### [YOUR TASK]
Rewrite the records below as a numbered list, dropping any blank lines and leaving out the pictures.
--- start ---
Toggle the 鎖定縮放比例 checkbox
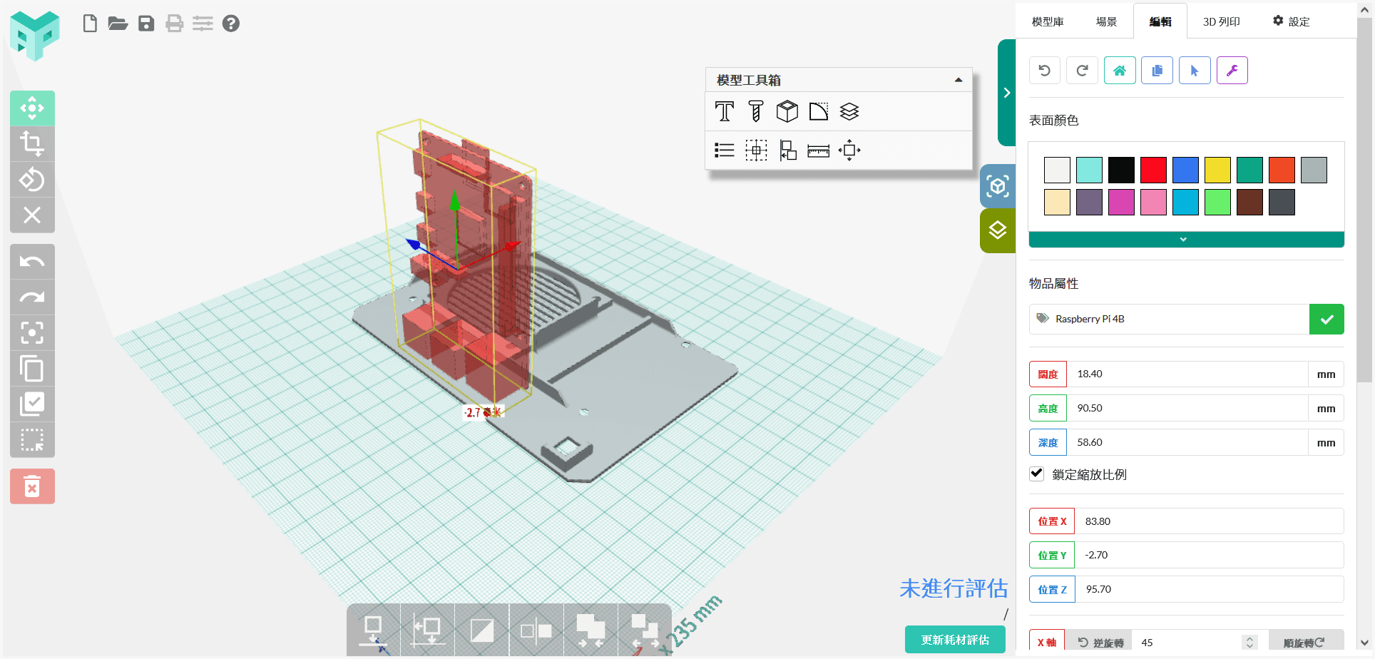This screenshot has width=1375, height=659. pyautogui.click(x=1036, y=474)
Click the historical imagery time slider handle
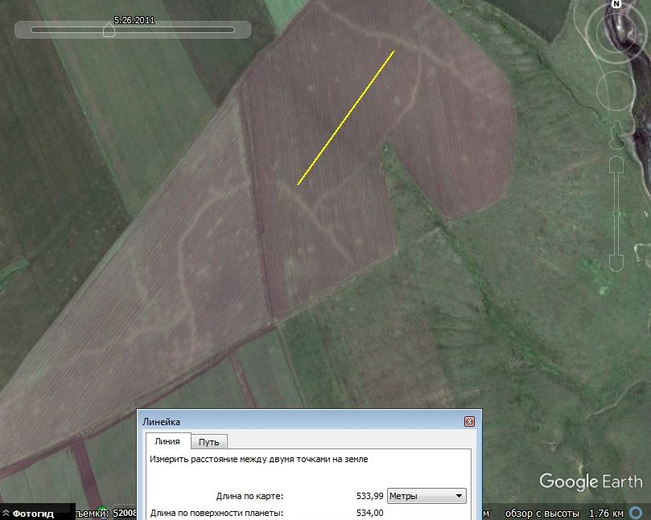The image size is (651, 520). click(x=109, y=30)
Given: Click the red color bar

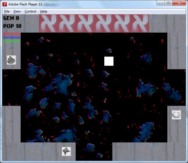Looking at the screenshot, I should coord(11,34).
--- end ---
### [RESULT]
1. Toggle the 鎖定縮放比例 checkbox
2. This screenshot has width=1375, height=659. pyautogui.click(x=1036, y=474)
3. Click the historical imagery time slider handle
4. The image size is (651, 520). click(x=109, y=30)
5. Given: Click the red color bar
6. Looking at the screenshot, I should coord(11,34).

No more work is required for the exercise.